A Just Transition to Net Zero

28 October 2021

By Karisija Kalvane

5 minute read

CPP joined a politics placement programme at the Social Mobility Foundation to provide young people with an overview of the work of a think tank and advice about building a career in the policy sector. As part of the programme and on the eve of COP26, students wrote blogs offering their important voices on the need for a just green transition. All the students produced outstanding contributions, three of which are published here.

With the effects of climate change taking headline after headline, the UK government has rightfully decided to take action along with many other countries that signed the Paris Agreement, but has this change come too late?

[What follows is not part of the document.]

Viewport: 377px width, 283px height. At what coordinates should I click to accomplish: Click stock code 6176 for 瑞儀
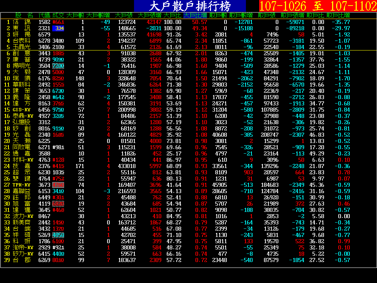coord(44,78)
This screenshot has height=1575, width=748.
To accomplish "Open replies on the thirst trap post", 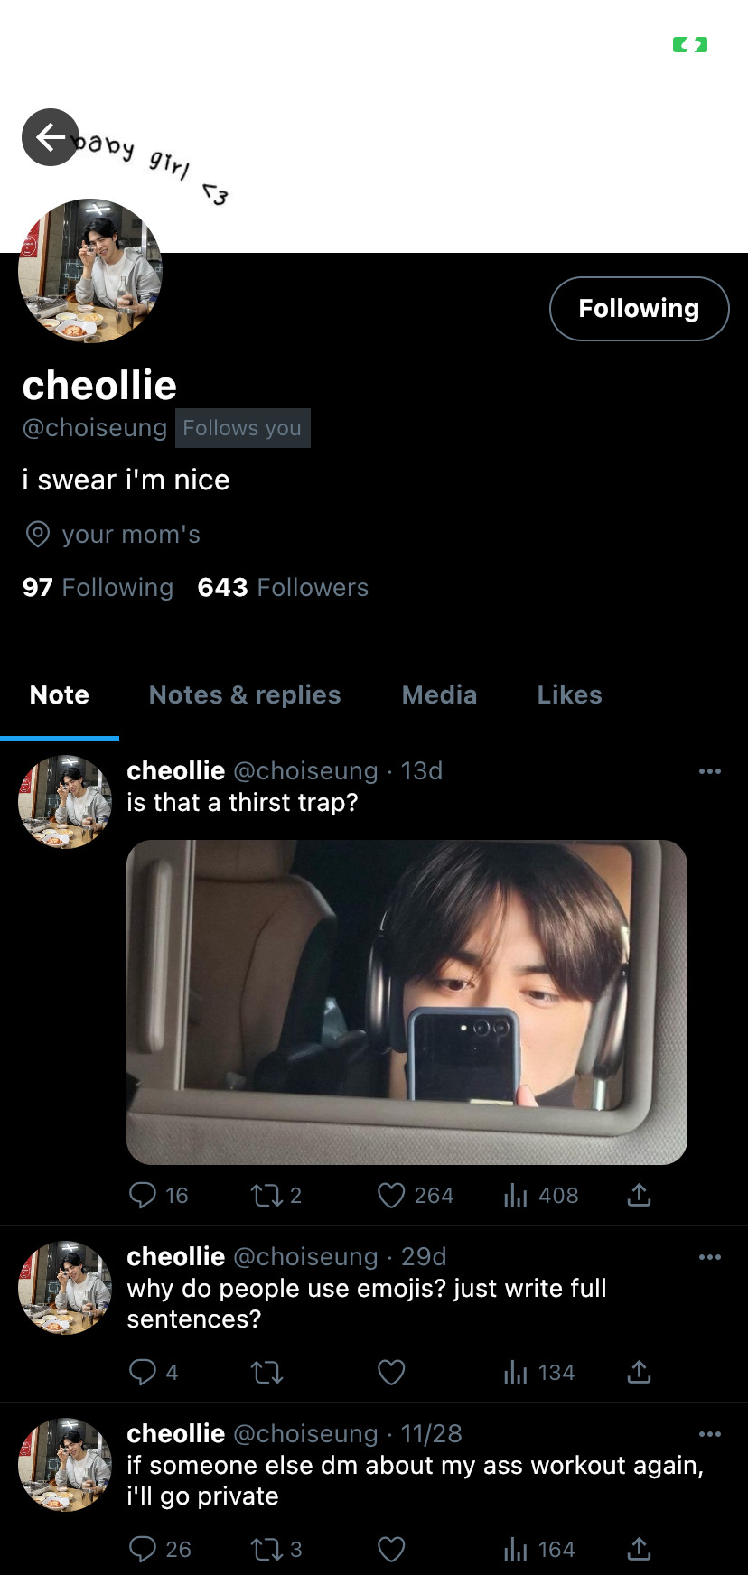I will tap(143, 1196).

To meet the UK’s demanding target of reducing emissions by 78% by 2035 compared to the 1990s, change must be done swiftly. We must first consider the effects on the wider populace, as failure to do so can only result in an increase in unemployment and poverty due to the rapidly changing job availability.

The plan of action:

To achieve net zero carbon emissions, many industries must switch to renewable energy sources that are more sustainable and do not contribute more greenhouse gases than necessary. These emissions will then be tackled with carbon removal technologies, such as direct air capture and carbon mineralization. The aim overall is to have an equal amount of carbon distribution and carbon removal, which will lower the Earth’s temperature to the agreed 1.5°C. The sectors that will face the most change is transport, energy supply and business. Statistics from the 2020 UK greenhouse gas emissions support this statement; transport contributes 97.2 metric tons; energy supply contributes 79 metric tons; business contributes 59.4 metric tons. These figures are an insightful fact to consider who in the UK will be most affected by the transition the net zero.

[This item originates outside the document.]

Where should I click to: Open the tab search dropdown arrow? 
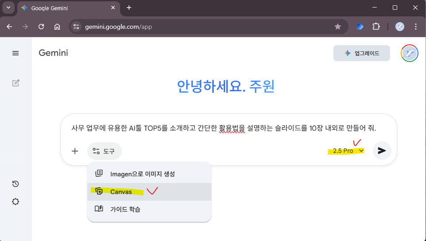click(x=8, y=8)
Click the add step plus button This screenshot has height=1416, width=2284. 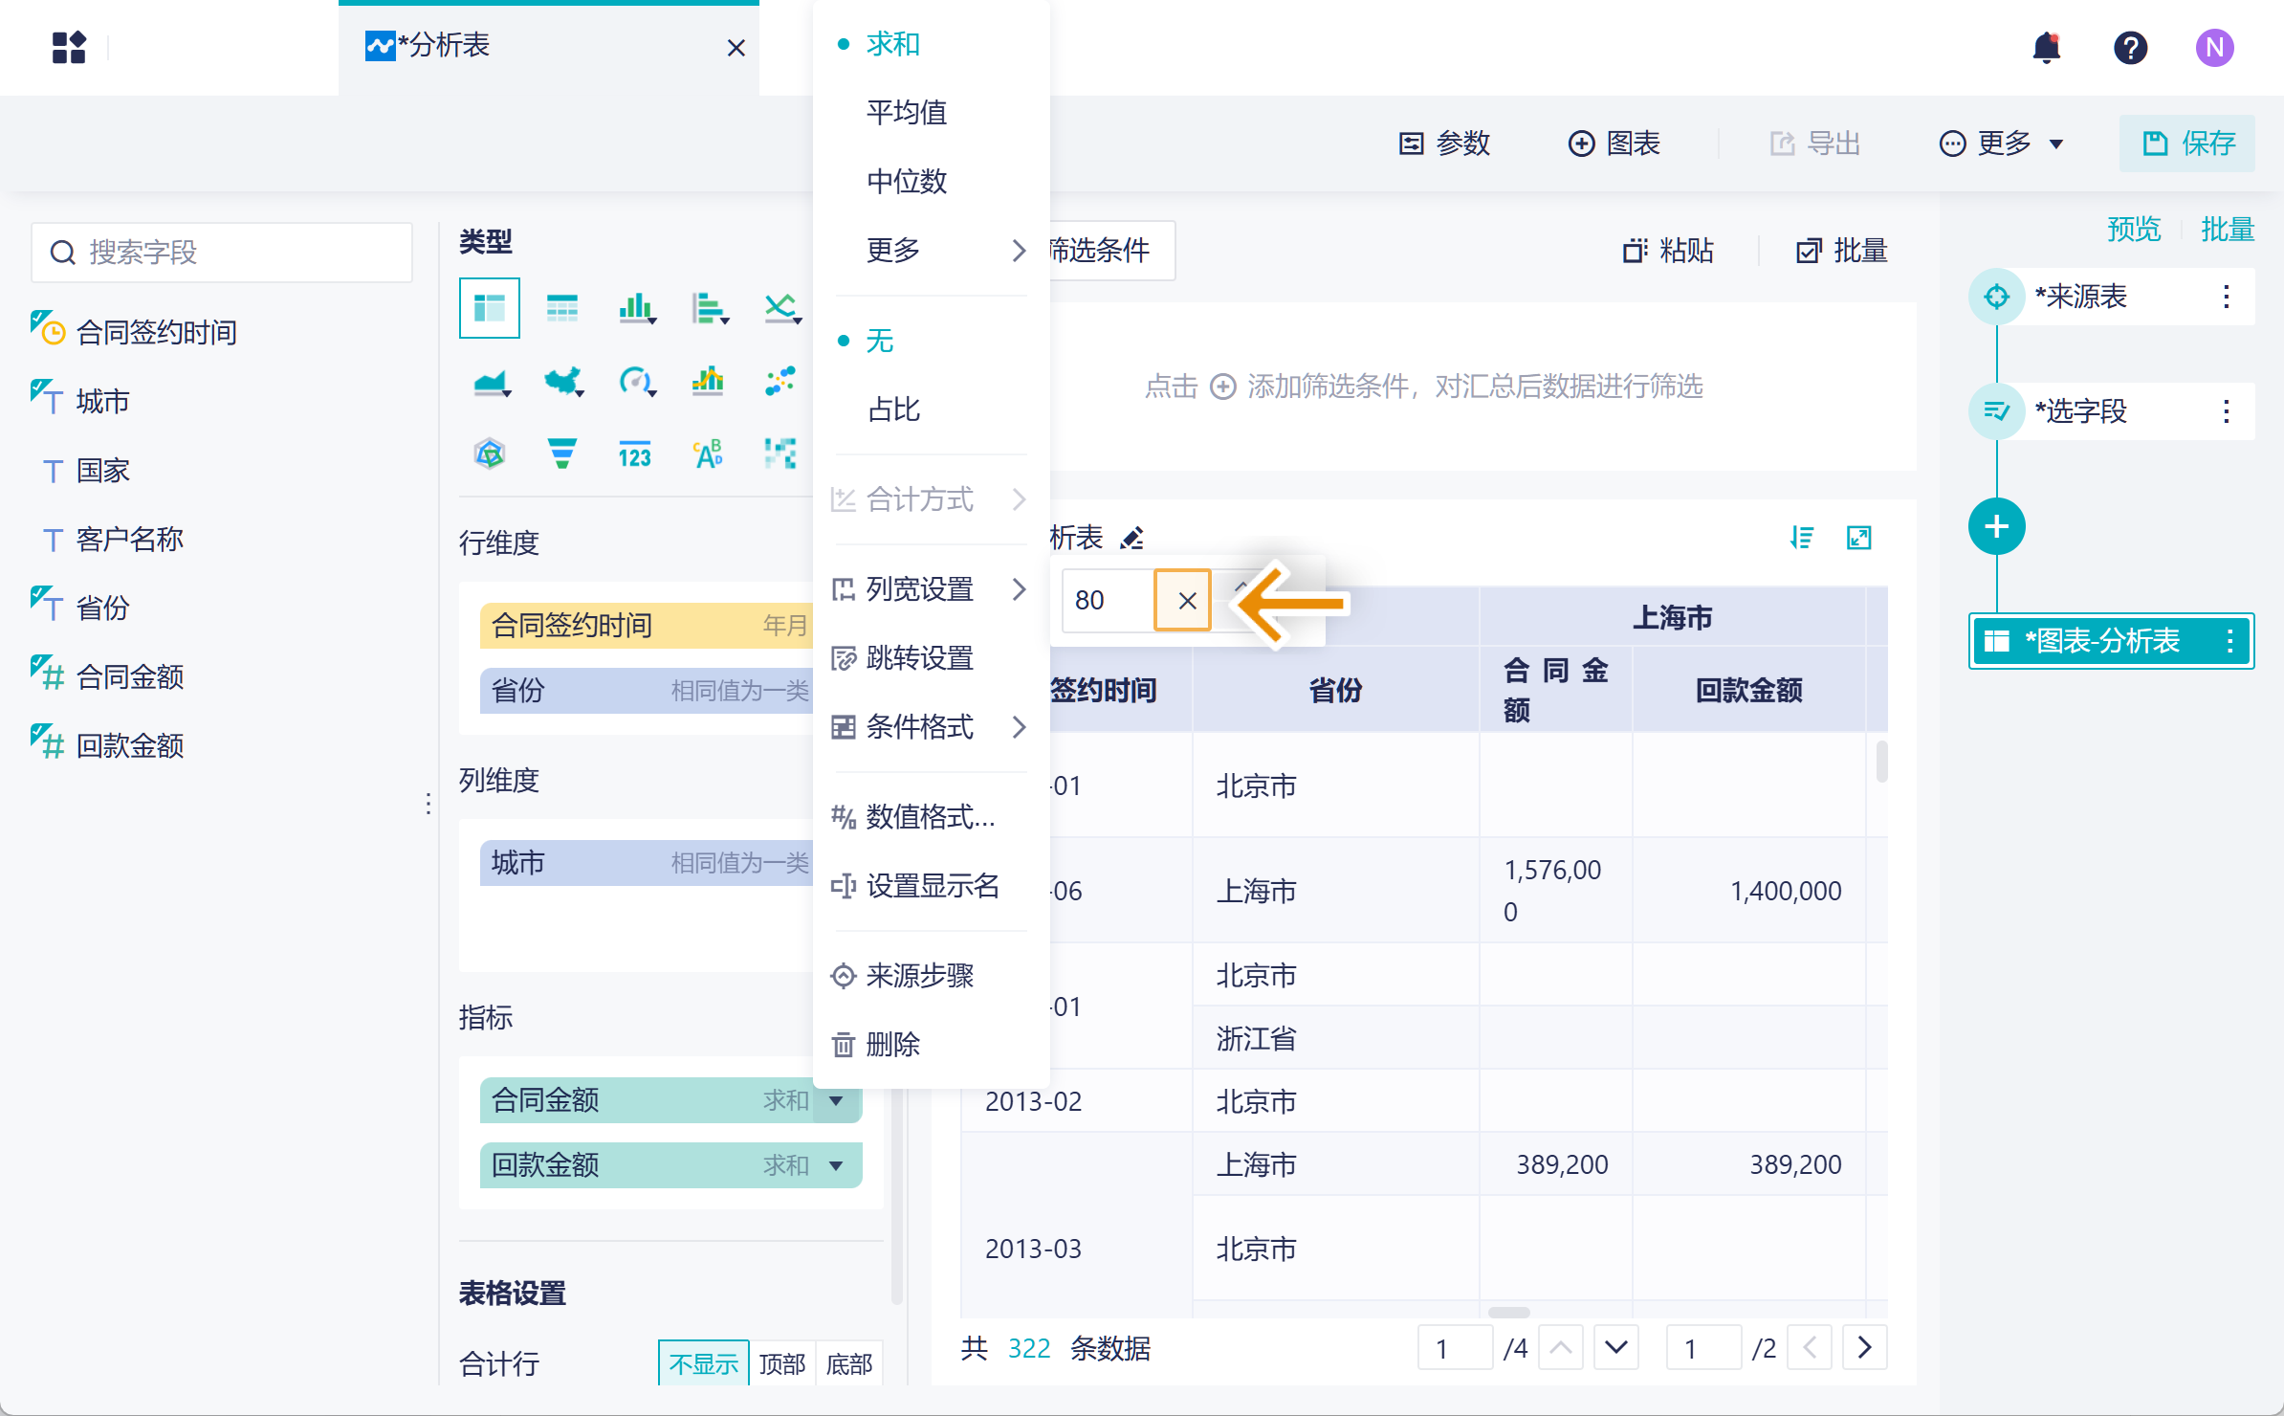tap(1996, 526)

To accomplish this the government has increased its funding in legislations for net zero. This includes investing £390 million in hydrogen and low carbon technology to reduce industrial emissions, which has strong links to the business sector. £1 billion being given to develop new electric vehicles as well as £400 million to increase new charging infrastructure, which tackles the great contribution of carbon made by the transport sector. The government also aims to reduce the use of fossil fuels by driving the growth of low carbon hydrogen, planning to develop 5GW of low carbon hydrogen by 2030. This will be supported by the £240 million Net Zero Hydrogen fund. These are the key steps proposed by the Prime Minister to assure that net zero is met by 2050.


Despite the progressive nature of the legislation and goals, they will lead to numerous negative side effects. Many of these changes are to occur within this decade, rapidly, rather than a gradual growth. Looking into the future we would see the extinction of fossil fuel related industries, and the inability of some companies and small businesses that cannot meet the required demands of the government. Although investments are made into cleaner technologies it cannot be assumed that all businesses can attain them. Those that are able to develop may have fewer workers as a result of the adaptions. Overall, businesses will see a staggered development rate and those that own smaller, local businesses risk being left behind.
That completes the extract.